COMPANY: Capital Productions
RUNTIME: 97 mins
FORMAT: T.V.
PLOT: The Helios Project is a high tech facility tasked with storing and converting solar rays into an endless supply of renewable energy. After years of research and millions of dollars, it is now time to test the system out, which inadvertently unleashes a magnetic vortex on an unprepared world.
REVIEW: I'm not normally a big fan of the natural disaster type of B-movies. I love the scenes of destruction, but overall I find the movies are nearly identical to one another and pretty interchangeable and thus if you've seen one, you've seen them all. At its core, Metal Tornado is no different. However, it at least attempts to be a bit fresh by having the tornado be made of metal, thus making it even deadlier then a regular tornado. See, in this movie, due to a design flaw in this new potential way of gathering unlimited free energy from passing solar flares, an invisible vortex of magnetic energy is created, which of course then attracts anything metal - Hardware tools, storage shelves, propane tanks, chainsaws, even vehicles, to name just a few things we see; Anything and everything that has metal in it, all sucked in, dismantled, and taken apart in a matter of seconds, with the individual bits and pieces whipping around in a destructive roaring mass of metal, which as you can probably guess, leads to some very awesome low budget cheap CGI scenes of cheesy destruction and the very drawing point for these types of flicks. And yes, there is plenty here, all of which are pretty entertaining and fun. Hell, they even try to destroy it by firing missiles into it. Yes, you just read that correctly - they try to stop a tornado by firing missiles at it. That alone is reason enough for any B-movie lover to at least give this one a once-over.
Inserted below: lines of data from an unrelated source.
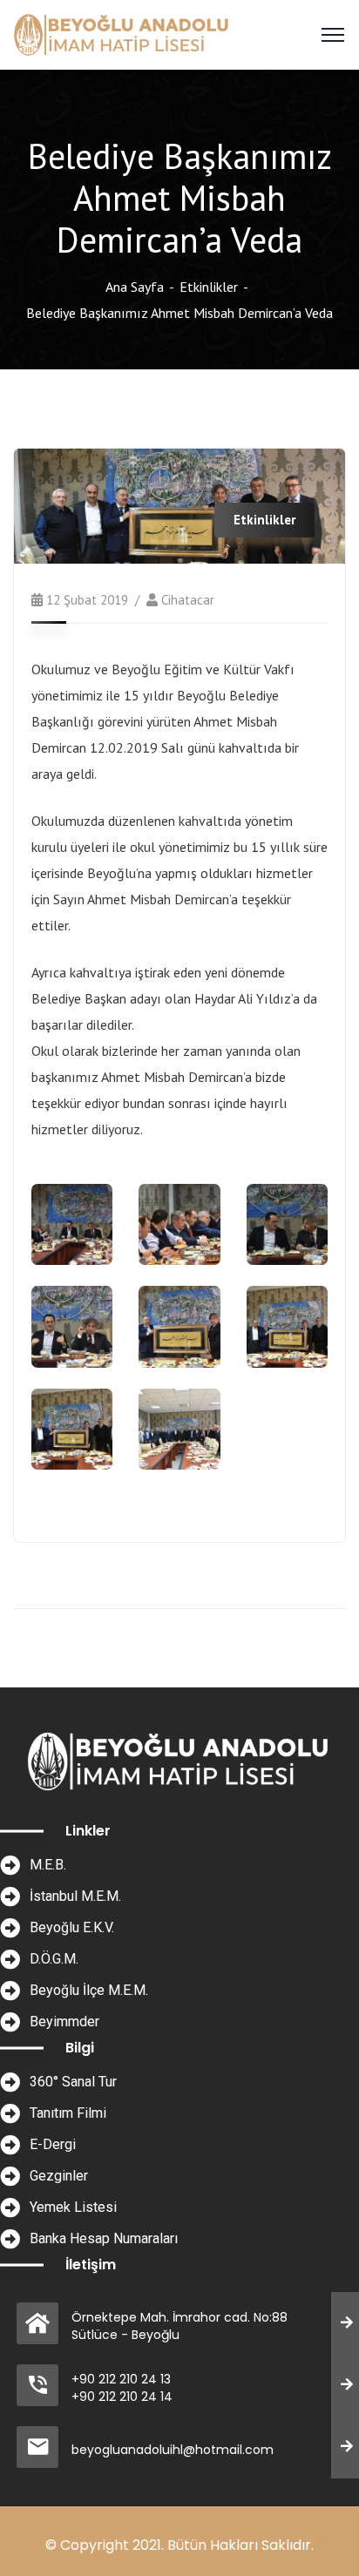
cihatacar (187, 600)
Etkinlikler (209, 286)
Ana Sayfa (134, 286)
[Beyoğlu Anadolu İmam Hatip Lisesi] (122, 33)
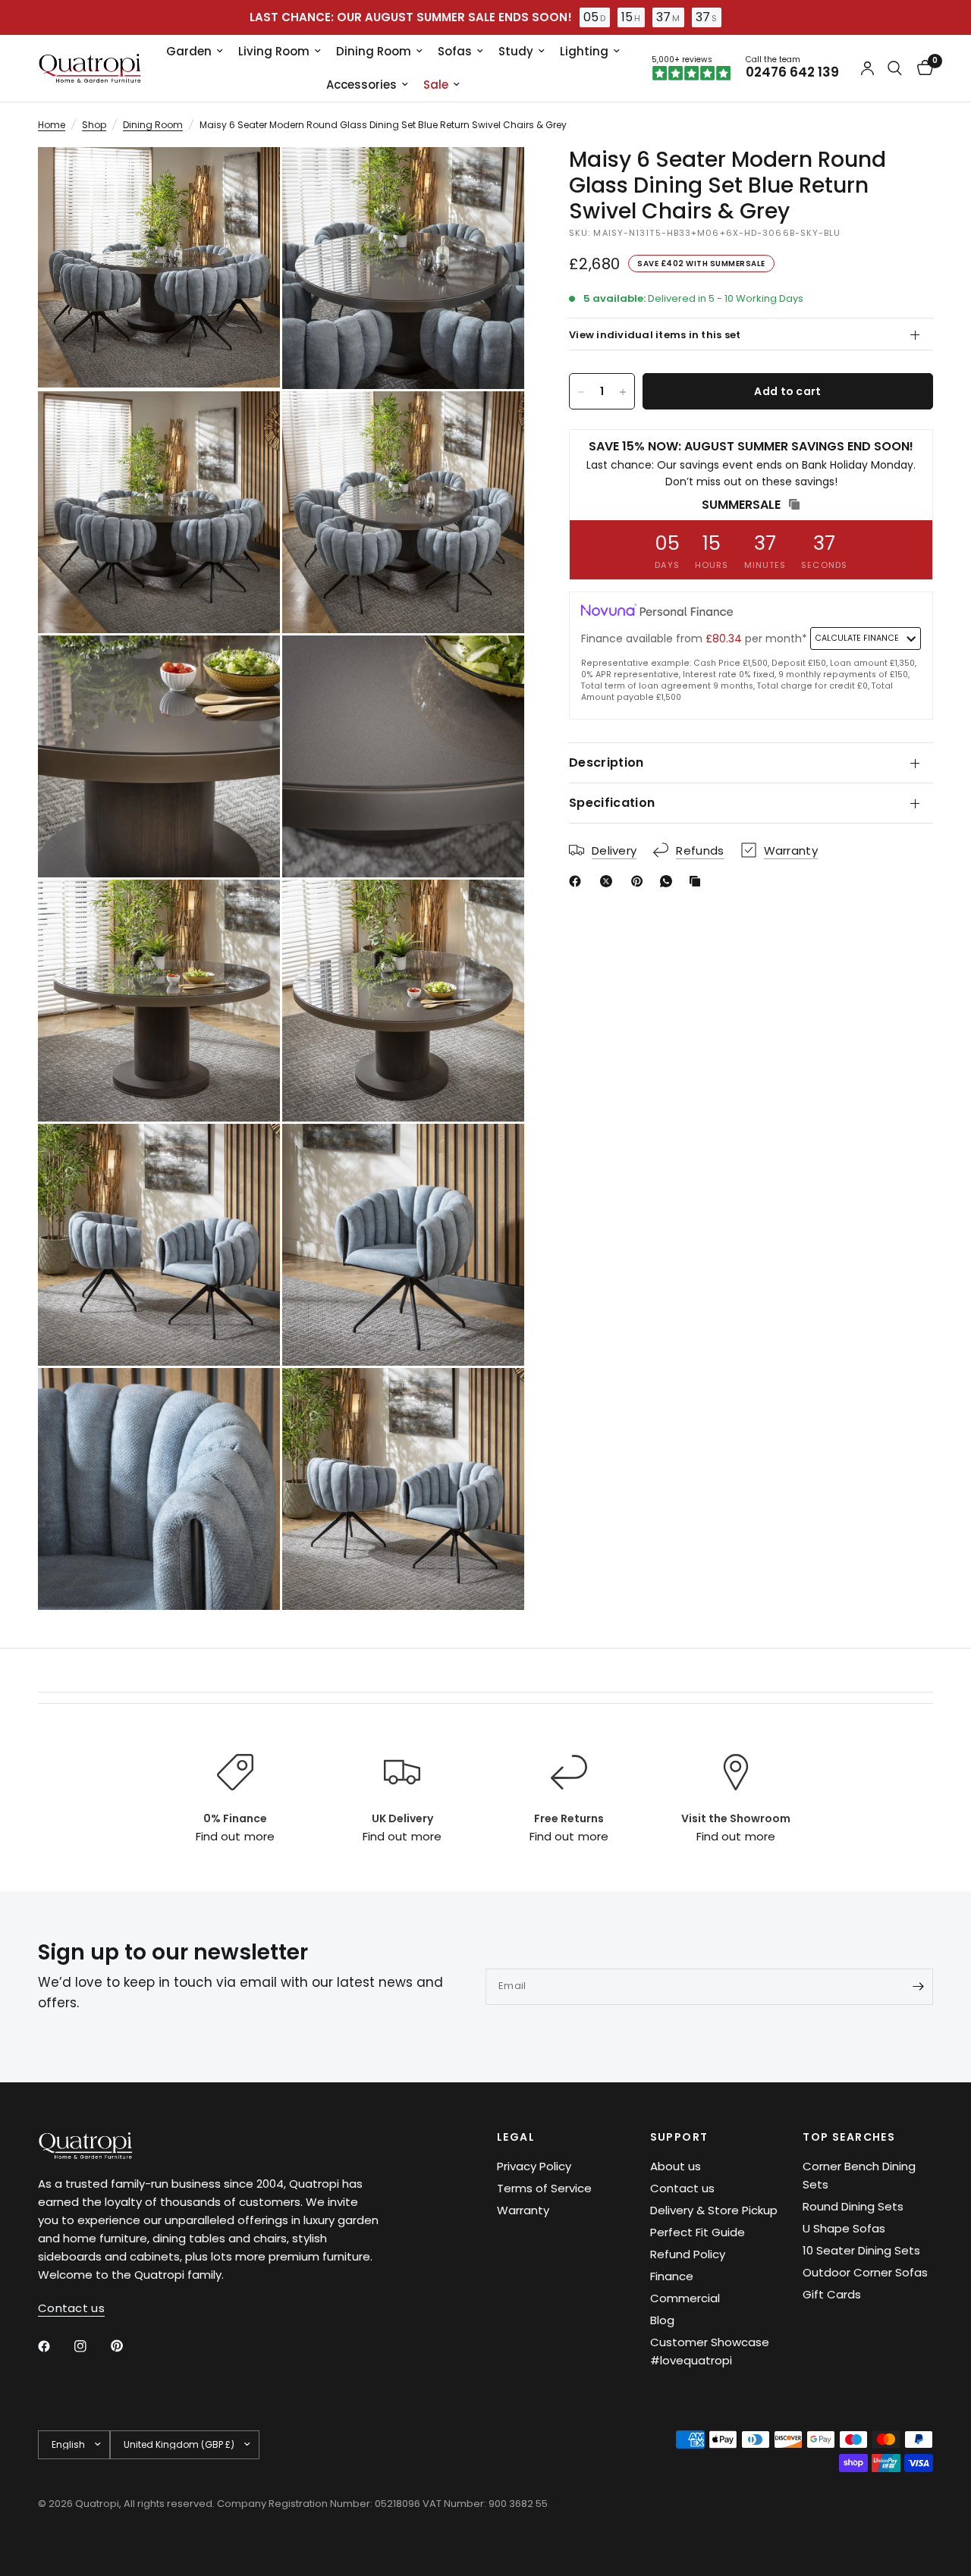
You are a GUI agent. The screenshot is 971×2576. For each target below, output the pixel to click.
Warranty (523, 2210)
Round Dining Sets (853, 2206)
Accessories (361, 85)
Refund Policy (687, 2254)
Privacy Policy (534, 2166)
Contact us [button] (71, 2307)
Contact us (682, 2188)
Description (606, 762)
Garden (189, 51)
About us (675, 2166)
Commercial (685, 2298)
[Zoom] (248, 179)
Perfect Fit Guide (697, 2232)
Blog (662, 2320)
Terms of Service (544, 2188)
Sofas (455, 51)
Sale (435, 85)
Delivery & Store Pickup (714, 2210)
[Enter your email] (918, 1987)
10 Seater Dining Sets (861, 2250)
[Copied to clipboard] (698, 881)
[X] (609, 881)
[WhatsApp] (669, 881)
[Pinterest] (640, 881)
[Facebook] (578, 881)
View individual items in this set (655, 335)
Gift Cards (832, 2294)
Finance (671, 2276)
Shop (94, 124)
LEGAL (516, 2137)
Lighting (584, 51)
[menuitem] (195, 51)
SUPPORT (679, 2137)
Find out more (235, 1836)
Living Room (274, 51)
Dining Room (373, 51)
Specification (612, 802)
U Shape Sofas (844, 2228)
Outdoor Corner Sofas (865, 2272)
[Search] (895, 68)
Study (515, 51)
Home (51, 124)
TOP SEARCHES (849, 2137)
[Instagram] (91, 2346)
However, the movie is constantly bogged down with too many scenes that take place entirely in the same couple of small enclosed rooms, as the main human characters sit around computers trying to figure out a way to track the tornado and put a stop to it. It also doesn't help that these are the exact same kind of characters we get in every natural disaster B-Movie, complete with the stereotypical sub-plot of single parent that works too much while also trying to raise a rebellious teenager. We do get a couple entertaining side-characters, such as a bad-to-the-bone biker chick, but they're far from enough to make the movie worth it, even if they do have a couple good scenes and some funny dialog. Even Lou Diamond Phillips, a man I normally enjoy the work of, even seemed pretty bored and 'blah' about being in this one, and doesn't really give us a reason to get excited here.
If you haven’t seen too many of these, then this is as good a one as any to start with, if not even slightly more recommended then most of the others, if for nothing more then the hilarious-cheesy premise and some of the unique destruction scenes. However if you're like me and watch multiple movies like this a month, then even though the disaster itself is unique and pretty fun, there's nothing else about this movie that sets itself out from the pack of hundreds of other nearly-identical disaster B-movies and you'll just find yourself bored as you've already seen these exact events and character subplots play out many times over before.